Mr. Gibbs' head was shaking. "Jack, it's a fool's errand." He glanced nervously about. "You know better 'an me the tales of the Black Pearl."
"That's why I know what Barbossa is up to. All I need is a crew."
"From what I heard of Barbossa, he's not a man to suffer fools, nor strike a bargain with one."
"Well, I'd say it's a very good thing I'm not a fool then, aye?"
"Prove me wrong. What makes you think Barbossa will give up his ship to you?"
Jack leaned in. "Let's just say it's a matter of leverage, mate."
Gibbs frowned. "Huh?"
Jack swiveled his head toward Will, looked to Gibbs, then did it again. "Hnnn..."
Gibbs squinted, shook his head, "Nnn..."
"Hnn? Hnnnn!" Jack jerked his head at Will, paused, then comically exaggerated the movement, dark eyes wide.
Gibbs finally turned and saw Will, who was trying to ignore a merrily huge woman who, among other misconceptions, thought she was coyly nudging Will while shoving him so hard that he stumbled to the side.
Gibbs' nose wrinkled upward, and with it all of his dirty face. "The kid?"
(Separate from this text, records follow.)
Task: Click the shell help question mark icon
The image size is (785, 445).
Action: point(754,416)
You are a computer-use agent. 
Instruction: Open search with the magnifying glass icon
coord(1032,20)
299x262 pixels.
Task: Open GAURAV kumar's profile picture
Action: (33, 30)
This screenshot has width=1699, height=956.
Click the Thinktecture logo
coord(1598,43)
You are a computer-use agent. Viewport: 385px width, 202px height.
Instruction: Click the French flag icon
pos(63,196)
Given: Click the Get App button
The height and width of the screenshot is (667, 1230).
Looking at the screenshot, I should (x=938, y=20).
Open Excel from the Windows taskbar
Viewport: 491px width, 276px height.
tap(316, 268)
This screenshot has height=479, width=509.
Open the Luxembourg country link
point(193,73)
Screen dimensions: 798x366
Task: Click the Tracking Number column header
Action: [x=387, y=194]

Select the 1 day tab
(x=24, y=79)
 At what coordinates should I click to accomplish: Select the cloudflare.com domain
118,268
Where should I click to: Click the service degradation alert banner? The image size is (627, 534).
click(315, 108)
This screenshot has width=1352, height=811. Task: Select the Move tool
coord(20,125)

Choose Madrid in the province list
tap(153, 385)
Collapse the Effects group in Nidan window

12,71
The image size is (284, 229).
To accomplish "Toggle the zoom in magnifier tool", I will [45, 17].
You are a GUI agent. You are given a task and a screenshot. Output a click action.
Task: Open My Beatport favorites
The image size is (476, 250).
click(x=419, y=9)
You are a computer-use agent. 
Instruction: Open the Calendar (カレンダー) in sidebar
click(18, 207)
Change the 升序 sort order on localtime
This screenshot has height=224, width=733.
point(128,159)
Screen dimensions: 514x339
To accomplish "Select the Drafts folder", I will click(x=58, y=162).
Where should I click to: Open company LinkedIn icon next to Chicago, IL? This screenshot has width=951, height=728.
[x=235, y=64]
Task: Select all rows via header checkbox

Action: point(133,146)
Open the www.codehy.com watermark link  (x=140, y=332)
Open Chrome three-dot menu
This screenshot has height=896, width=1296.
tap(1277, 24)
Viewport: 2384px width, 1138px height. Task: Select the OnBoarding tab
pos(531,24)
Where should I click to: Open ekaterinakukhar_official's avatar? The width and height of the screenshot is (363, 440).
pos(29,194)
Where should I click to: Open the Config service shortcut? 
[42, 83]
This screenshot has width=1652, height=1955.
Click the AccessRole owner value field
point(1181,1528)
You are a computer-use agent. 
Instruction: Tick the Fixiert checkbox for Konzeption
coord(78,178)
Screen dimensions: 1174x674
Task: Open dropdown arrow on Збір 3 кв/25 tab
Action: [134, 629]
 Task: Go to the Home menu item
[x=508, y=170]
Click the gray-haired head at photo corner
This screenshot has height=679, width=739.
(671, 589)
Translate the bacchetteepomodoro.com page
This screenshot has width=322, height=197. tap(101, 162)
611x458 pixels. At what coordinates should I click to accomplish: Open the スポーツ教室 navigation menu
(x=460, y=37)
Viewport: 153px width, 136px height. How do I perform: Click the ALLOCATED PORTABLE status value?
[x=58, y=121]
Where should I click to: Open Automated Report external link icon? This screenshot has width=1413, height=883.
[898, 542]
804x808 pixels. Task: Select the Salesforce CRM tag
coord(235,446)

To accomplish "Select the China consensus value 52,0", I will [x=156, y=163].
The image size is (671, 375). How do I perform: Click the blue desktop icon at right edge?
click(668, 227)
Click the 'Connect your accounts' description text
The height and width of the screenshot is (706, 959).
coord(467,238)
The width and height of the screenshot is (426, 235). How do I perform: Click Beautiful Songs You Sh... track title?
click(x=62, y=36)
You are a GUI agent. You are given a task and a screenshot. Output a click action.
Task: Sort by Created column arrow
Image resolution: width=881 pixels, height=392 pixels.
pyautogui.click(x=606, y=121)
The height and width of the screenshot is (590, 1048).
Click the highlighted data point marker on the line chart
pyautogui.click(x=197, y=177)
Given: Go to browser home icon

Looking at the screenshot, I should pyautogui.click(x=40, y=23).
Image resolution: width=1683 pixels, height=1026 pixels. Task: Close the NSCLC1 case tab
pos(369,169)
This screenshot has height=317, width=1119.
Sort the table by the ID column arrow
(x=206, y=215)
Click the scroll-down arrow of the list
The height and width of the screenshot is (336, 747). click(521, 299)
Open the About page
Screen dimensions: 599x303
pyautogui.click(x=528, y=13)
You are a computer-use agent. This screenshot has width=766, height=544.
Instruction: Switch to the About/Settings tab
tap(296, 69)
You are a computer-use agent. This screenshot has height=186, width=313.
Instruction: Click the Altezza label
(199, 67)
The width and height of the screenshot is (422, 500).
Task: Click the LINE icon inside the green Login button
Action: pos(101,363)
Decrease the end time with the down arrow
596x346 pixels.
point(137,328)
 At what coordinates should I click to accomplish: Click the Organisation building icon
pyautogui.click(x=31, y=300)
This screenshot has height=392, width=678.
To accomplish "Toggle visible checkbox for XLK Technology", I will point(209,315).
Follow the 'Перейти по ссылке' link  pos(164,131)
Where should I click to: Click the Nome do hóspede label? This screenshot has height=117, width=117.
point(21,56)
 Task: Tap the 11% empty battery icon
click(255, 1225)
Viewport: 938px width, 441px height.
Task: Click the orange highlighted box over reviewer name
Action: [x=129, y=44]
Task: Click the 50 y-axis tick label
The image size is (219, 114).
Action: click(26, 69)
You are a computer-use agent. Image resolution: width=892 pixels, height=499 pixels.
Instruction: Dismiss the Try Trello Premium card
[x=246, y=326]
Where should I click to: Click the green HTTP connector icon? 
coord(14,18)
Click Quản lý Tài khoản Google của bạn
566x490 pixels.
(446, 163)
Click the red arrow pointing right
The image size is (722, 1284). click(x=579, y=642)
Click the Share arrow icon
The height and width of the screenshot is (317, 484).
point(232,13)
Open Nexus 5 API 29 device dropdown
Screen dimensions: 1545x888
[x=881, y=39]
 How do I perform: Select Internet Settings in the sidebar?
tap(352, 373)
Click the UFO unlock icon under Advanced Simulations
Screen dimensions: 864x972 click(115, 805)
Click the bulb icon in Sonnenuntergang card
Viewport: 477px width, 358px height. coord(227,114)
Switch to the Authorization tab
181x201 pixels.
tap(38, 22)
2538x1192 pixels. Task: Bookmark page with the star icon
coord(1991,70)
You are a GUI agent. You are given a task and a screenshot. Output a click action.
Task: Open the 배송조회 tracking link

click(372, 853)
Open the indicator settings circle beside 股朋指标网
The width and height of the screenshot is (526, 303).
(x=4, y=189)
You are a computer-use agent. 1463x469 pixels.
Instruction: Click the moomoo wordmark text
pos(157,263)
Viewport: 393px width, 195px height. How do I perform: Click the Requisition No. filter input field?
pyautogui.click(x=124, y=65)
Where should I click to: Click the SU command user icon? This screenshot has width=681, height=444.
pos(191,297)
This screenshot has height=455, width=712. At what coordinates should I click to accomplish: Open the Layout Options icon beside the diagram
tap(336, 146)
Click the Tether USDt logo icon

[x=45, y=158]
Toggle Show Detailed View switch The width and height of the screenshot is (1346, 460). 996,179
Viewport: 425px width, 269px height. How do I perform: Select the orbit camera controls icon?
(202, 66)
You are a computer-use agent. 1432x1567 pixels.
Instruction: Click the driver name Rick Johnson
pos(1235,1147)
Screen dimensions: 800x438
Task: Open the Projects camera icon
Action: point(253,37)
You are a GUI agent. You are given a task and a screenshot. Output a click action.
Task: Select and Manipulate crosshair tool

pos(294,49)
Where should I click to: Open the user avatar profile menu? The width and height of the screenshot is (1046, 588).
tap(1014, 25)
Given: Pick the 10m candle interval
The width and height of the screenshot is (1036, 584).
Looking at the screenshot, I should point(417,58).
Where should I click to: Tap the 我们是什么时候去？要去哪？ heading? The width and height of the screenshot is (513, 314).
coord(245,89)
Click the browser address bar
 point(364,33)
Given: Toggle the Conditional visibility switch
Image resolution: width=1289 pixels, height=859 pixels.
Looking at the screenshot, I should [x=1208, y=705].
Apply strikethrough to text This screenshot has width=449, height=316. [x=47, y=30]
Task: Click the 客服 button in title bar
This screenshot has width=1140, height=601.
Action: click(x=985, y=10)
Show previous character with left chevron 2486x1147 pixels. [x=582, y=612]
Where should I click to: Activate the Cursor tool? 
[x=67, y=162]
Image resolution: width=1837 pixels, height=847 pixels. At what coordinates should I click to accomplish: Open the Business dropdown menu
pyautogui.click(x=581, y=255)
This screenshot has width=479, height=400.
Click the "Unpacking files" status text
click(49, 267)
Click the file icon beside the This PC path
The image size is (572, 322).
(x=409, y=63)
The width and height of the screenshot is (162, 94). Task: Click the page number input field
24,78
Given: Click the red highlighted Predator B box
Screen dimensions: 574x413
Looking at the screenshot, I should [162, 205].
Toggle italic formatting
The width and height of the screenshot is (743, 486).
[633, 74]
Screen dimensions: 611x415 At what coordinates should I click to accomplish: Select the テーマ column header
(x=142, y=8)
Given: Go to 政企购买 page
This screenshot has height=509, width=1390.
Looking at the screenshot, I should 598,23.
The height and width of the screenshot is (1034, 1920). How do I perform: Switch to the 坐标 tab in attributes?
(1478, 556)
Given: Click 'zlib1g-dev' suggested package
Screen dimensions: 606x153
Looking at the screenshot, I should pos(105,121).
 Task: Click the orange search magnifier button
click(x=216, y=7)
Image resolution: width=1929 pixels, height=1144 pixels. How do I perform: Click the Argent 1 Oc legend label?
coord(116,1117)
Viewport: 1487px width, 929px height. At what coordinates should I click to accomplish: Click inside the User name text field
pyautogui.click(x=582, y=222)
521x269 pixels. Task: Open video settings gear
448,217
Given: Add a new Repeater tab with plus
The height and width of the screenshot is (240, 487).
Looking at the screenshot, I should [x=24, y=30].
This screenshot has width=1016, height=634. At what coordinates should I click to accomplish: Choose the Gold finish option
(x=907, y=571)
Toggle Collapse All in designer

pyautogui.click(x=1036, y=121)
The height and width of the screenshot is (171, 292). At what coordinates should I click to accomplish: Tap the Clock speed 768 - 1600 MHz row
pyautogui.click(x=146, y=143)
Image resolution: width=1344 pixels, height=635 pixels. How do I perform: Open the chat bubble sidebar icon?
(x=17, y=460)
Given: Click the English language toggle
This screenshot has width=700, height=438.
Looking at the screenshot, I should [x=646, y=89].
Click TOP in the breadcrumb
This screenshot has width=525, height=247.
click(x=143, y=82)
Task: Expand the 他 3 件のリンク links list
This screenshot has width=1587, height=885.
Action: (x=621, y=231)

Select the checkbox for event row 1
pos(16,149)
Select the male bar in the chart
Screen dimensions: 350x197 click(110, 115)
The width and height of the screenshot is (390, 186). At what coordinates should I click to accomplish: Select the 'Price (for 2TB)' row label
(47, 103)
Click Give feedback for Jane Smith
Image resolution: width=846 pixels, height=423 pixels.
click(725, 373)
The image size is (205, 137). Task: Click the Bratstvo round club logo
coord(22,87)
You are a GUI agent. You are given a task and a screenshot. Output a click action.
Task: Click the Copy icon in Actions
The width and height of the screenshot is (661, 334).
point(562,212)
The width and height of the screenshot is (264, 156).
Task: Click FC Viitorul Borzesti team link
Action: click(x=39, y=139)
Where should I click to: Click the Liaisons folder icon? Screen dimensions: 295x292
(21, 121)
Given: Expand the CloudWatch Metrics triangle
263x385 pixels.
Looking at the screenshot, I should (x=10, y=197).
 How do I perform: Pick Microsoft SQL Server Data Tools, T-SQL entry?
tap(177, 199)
Jack nodded once. "That is the child of Bootstrap Bill Turner." He placed the words like gold coins on the table between them.
Gibbs' eyes went wide, his whole face un-puckering.
"His only child," murmured Jack. "Savvy?"
"Is he now." Gibbs looked to Will again.
Poor Will had regained his place against the column and was suffering an ugly look from an uglier man who was pulling the still-chortling woman away.
Gibbs grinned at Jack. " 'Leverage', says you," he said, " 'I think I feel a change in the wind,' says I. I'll find us a crew. There's bound to be some sailors on this rock as crazy as you!"
Jack shrugged modestly. "One can only hope." He lifted his tankard to Gibbs'. "Take what you can–"
"–give nothin' back!" finished Mr. Gibbs gleefully. They shoved the tankards together, tossed back the contents, and slammed the empty tankards to the table in unison.